断章14

 六ヶ月入院し、六ヶ月自宅で療養した。この時代の、この日本であったから生還できた、と思っている(戦前ならダメだっただろうし、後進貧乏国でもダメだっただろう)。

 

 当初、回復のめどが立たず、退職した。そして、失業手当と貯金の切り崩しで生活したのである。なぜなら、日本の二重構造の下層下位には、上層と異なり、休職中の給与は無いし退職金も無いのである。

 

 「公務員は休職中であっても給与が発生します。病気休暇の場合は3か月間であれば全額が発生し、それ以降は1年以内でおよそ8割の給与が発生します。その他の理由で休職した場合は原則給与の8割が与えられ、1年以上の休職になると給与は発生しない」(出所不詳)とは大違いなのである。

 

 「実業人が実業人として完成する為には、三つの段階を通らぬとダメだ。第一は長い闘病生活、第二は長い浪人生活、第三は長い投獄生活である。このうちの一つくらいは通らないと、実業人のはしくれにもならない」(電力の鬼・松永安左エ門)らしいが、図らずも、第一段階を経験させられたのである。

 

 みるみるうちに、なけなしの貯金が減っていく。

 みじめで厳しい生活のようだが、そういったことが当たり前の世界で暮らしてくれば、それほどひどくは感じられないのである。
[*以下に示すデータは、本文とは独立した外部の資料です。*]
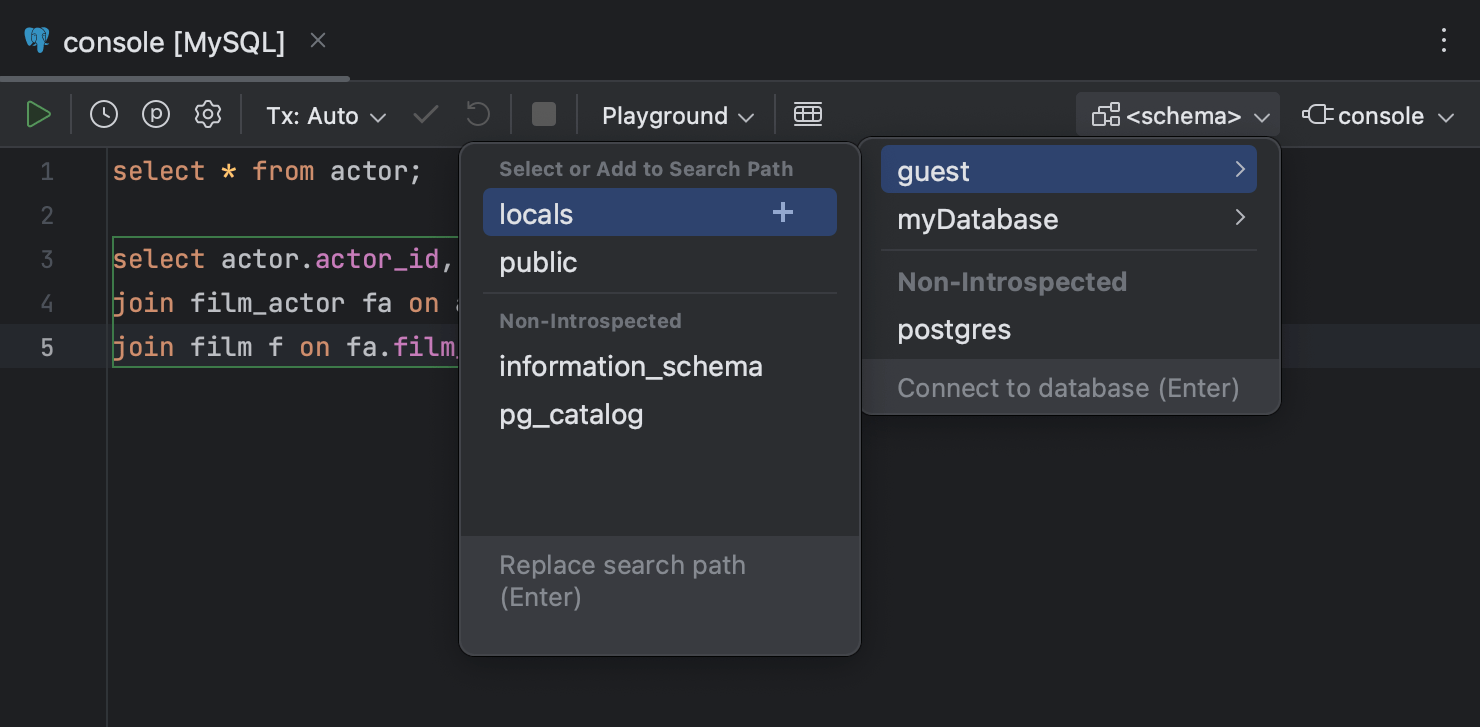Roll back the transaction using rollback icon
This screenshot has width=1480, height=727.
coord(477,114)
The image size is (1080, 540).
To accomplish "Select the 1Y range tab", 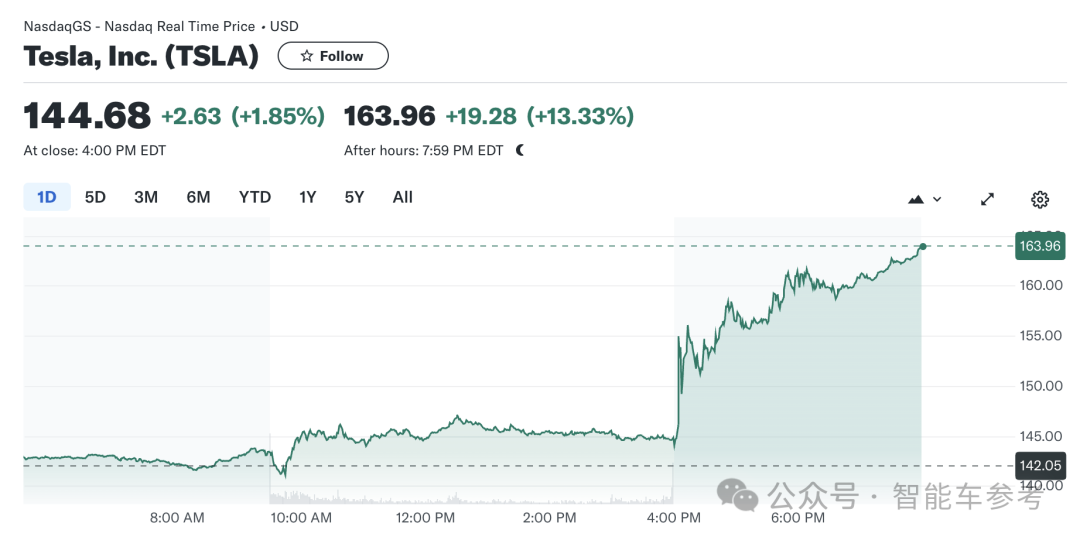I will point(308,197).
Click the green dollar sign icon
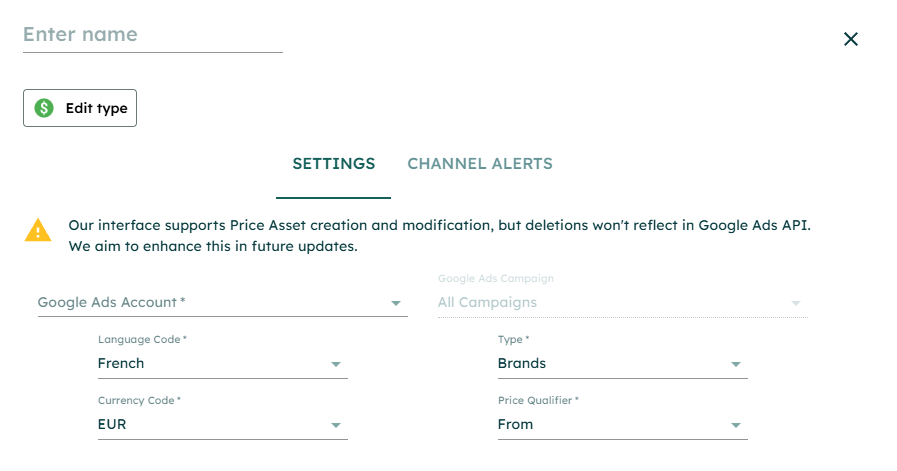Viewport: 897px width, 471px height. (44, 108)
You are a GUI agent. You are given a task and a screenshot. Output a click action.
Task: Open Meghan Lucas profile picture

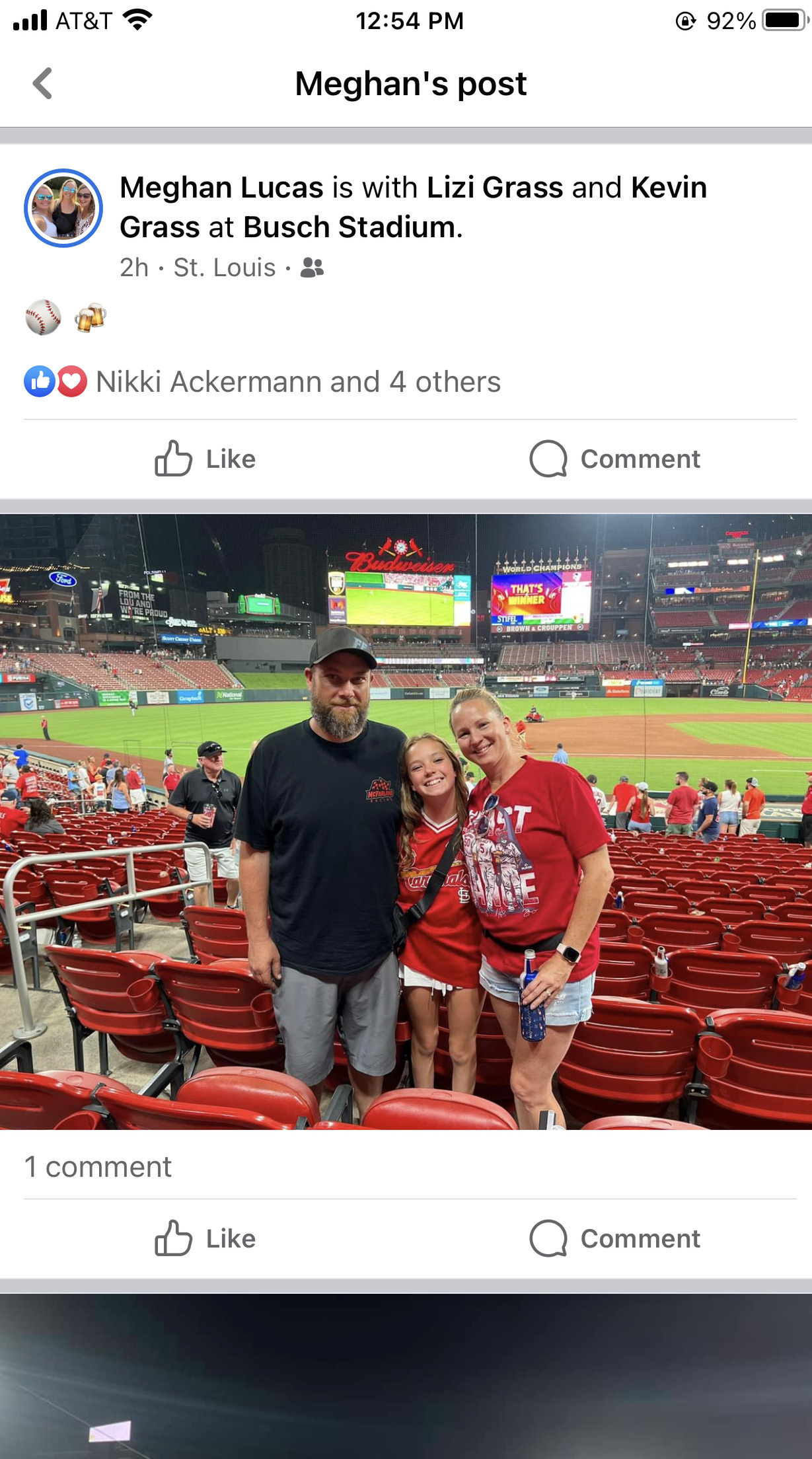[x=63, y=208]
 ただ、「このままでは行き止まりだ」と改めて確認したのである。何をなすべきか。

 え~い、「泣こよか、ひっ飛べ」と思った。

 

 「崖を前にして、グズグズ泣くよりも覚悟を決めて飛んでしまえ。転じて、困難に出会った時は、あれこれ考えず、とにかく行動しろというという、薩摩隼人の心構えというか思考法をあらわす言葉」(不詳氏)

 

 治った時、まず明るい1Kのアパートに転居した。

 次に、まったく別の仕事に挑戦することにしたのである。